What is one thing you did during the application process that gave you an edge at the school you chose? When I started preparing for my MBA and doing my research, I found that every person I spoke to had a different advice to give, oftentimes clashing with the advice of some other equally successful candidate. It was then I realised there was no one correct way. This gave me the confidence to bring my authentic self to the table.

Owing to my career choices, I believed in the importance of diversity and looking at challenges from different perspectives. I also hold feminist views, and believe that uplifting women leaders of the future is a way to assure that we move towards a more equal world.
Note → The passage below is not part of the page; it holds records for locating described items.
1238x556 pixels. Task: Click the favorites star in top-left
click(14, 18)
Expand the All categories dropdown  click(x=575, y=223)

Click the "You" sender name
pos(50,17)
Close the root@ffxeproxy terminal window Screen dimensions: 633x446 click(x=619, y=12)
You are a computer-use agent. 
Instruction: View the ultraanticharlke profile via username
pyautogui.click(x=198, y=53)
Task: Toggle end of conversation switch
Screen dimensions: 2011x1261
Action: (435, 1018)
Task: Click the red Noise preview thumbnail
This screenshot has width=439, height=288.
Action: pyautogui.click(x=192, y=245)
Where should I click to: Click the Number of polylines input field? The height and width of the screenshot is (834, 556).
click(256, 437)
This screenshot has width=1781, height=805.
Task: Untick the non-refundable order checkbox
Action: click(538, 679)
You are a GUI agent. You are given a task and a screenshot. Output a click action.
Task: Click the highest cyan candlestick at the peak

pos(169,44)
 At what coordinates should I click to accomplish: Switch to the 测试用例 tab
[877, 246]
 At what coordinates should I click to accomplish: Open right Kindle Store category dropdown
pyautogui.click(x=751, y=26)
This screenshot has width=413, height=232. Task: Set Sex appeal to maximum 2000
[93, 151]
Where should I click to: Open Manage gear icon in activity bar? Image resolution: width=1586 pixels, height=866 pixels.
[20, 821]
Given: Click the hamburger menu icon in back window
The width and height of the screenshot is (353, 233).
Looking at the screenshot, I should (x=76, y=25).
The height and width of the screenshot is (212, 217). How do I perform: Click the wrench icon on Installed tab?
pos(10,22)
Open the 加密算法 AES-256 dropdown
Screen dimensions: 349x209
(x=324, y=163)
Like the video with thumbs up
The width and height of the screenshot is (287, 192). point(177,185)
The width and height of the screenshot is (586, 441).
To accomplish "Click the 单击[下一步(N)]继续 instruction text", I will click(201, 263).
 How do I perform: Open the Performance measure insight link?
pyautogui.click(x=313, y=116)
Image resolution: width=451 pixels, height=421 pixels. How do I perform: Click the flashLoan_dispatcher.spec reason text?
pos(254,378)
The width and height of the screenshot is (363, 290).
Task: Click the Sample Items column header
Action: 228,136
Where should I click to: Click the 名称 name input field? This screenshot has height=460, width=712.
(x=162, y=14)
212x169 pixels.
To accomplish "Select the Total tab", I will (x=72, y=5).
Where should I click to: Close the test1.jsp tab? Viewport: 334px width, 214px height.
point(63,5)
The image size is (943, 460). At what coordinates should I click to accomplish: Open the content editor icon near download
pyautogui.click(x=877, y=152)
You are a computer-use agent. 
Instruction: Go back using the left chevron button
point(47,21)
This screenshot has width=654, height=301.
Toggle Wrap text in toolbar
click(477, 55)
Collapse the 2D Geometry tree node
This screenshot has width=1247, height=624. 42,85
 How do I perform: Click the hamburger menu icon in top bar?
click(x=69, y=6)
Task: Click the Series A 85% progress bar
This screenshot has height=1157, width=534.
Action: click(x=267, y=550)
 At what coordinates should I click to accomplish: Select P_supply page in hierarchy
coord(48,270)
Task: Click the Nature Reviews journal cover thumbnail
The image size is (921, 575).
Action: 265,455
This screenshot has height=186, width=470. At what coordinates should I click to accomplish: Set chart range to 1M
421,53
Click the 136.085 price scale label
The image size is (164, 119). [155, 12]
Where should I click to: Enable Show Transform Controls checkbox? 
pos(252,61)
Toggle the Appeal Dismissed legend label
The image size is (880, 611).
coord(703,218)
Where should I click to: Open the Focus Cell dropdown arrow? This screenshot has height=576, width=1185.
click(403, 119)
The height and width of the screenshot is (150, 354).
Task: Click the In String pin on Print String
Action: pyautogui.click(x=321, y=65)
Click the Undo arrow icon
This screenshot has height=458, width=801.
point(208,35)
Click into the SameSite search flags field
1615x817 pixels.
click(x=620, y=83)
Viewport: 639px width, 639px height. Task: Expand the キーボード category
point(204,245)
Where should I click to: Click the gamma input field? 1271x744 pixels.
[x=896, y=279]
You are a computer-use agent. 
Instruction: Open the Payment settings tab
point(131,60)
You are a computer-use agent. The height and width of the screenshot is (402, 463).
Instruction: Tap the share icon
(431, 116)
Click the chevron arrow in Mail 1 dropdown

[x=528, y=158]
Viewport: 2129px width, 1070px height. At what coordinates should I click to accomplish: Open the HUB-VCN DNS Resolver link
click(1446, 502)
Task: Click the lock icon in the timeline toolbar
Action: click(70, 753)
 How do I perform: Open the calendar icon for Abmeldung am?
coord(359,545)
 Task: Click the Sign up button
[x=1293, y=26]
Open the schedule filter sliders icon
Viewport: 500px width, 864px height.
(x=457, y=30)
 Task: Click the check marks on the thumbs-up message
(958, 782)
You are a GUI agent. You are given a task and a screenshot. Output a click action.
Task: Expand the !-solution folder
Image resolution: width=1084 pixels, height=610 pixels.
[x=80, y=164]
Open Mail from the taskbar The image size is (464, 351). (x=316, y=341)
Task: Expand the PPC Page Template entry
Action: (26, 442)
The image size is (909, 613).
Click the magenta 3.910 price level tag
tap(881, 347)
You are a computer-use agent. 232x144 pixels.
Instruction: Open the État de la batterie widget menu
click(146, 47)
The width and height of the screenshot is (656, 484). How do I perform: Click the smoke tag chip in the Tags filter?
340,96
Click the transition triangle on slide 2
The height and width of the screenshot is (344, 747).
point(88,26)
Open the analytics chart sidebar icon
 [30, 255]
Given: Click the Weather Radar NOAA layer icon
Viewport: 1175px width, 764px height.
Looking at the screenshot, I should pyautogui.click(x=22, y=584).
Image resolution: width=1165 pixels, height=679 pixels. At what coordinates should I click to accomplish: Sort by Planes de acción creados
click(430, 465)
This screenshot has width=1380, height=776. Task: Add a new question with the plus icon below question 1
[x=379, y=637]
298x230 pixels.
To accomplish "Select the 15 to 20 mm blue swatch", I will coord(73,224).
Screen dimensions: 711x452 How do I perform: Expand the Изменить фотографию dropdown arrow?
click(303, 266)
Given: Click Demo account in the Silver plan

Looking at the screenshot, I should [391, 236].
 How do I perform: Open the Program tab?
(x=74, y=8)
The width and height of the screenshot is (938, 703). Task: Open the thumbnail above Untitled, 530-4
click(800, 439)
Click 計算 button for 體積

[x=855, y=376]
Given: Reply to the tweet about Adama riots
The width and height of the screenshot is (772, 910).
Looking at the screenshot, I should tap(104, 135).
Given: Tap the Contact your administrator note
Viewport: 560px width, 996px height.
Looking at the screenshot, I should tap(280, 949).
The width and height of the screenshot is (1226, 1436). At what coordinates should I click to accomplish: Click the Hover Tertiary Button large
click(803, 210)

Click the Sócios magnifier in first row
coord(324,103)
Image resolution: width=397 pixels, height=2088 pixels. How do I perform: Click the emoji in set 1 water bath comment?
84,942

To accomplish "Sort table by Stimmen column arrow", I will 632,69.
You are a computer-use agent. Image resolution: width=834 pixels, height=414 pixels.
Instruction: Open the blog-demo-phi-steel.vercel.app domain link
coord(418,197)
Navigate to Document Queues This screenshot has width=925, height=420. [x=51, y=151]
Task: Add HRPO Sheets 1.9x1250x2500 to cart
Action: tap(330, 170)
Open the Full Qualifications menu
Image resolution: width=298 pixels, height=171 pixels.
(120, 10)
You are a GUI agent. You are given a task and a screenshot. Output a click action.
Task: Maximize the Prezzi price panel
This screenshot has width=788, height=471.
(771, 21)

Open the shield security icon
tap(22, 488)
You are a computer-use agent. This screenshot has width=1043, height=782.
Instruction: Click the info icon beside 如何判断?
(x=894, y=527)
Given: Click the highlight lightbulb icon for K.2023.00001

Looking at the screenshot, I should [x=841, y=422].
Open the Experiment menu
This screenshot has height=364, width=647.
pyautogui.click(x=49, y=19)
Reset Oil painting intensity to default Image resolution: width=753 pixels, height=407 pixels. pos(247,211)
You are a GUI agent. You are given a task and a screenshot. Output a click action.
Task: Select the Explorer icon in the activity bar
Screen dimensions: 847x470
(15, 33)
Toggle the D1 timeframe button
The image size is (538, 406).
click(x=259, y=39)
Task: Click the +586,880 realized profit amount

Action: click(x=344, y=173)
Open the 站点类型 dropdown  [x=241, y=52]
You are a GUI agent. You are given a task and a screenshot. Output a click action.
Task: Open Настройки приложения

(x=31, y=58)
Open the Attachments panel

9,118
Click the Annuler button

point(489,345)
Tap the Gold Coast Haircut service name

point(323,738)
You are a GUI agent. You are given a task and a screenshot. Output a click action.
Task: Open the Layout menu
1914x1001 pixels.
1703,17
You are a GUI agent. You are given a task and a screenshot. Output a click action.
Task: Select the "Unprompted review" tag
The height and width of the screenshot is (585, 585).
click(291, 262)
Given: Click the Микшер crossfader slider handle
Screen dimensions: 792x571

In my application, I highlighted these aspects of my values, principles, and actions. I did not seek to fit into any box, but convey that I bring valuable experiences and viewpoints to the class. I believe being authentic and honest gave me an edge during the application process.

Which MBA classmate do you most admire? I came to school expecting to meet interesting people with unique experiences, but I did not expect Nawid Fatahi. Born in Afghanistan during the Soviet invasion and moved to Canada as a refugee, Nawid’s story starts in the more dire situations. But Nawid has turned every obstacle he has faced into either a learning or a hilarious story that makes him the star of a party. His attitude itself would be inspiring enough, but the actions he chooses everyday are even more so.

Nawid is a husband to a brilliant woman, and a father to the smartest daughter, a gorgeous dog, and as of a couple months ago, a beautiful son. With all the responsibilities of taking care of a family with an aging dog and kids as young as they get, Nawid should not be able to take on the responsibilities of school as well as he does. And after all that, Nawid always has time for an evening listening to us vent about our embarrassingly small problems. He is a good leader, a great husband and father, and an absolutely golden friend.

What are the top two items on your professional bucket list?

  1. I want to strategise a campaign such as Lemon of Volkswagen. The campaign is one of the most famous and bold campaigns the advertising industry has seen. Nothing of the sort had been done before William Bernbach conceived of it, and very few campaigns till date match up to the risk and the success of the campaign. As a marketing professional, I want to leave behind work that inspires future professionals.
  2. I want to pave the way for women leaders in marketing, especially those from underrepresented backgrounds. It is unfortunate that even in 2023, we have a homogenous pool of professionals at the decision making level. I want to be able to make a dent and open the door for women leaders in different positions of decision making, especially in marketing.

What made Ashmita such an invaluable addition to the Class of 2023?

“I was Ashmita’s Strategy professor during her International MBA at IE Business School. Ashmita was one of those participants that always contributed in a constructive and positive way, sharing openly her ideas, knowledge and experience – all of which I found truly valuable given her diverse array of past experiences. Ashmita is really well-rounded and has a very unique balance of attributes: determined and humble, charismatic and rigorous, personable and professional. She listens actively to everyone, showing respect and passion to learn from others as well as a constant desire to immediately contribute with her views. This combination of abilities makes her one of those magnetic persons that teams and clients want to work with. I am eager to follow Ashmita’s successful accomplishments in her future endeavors.”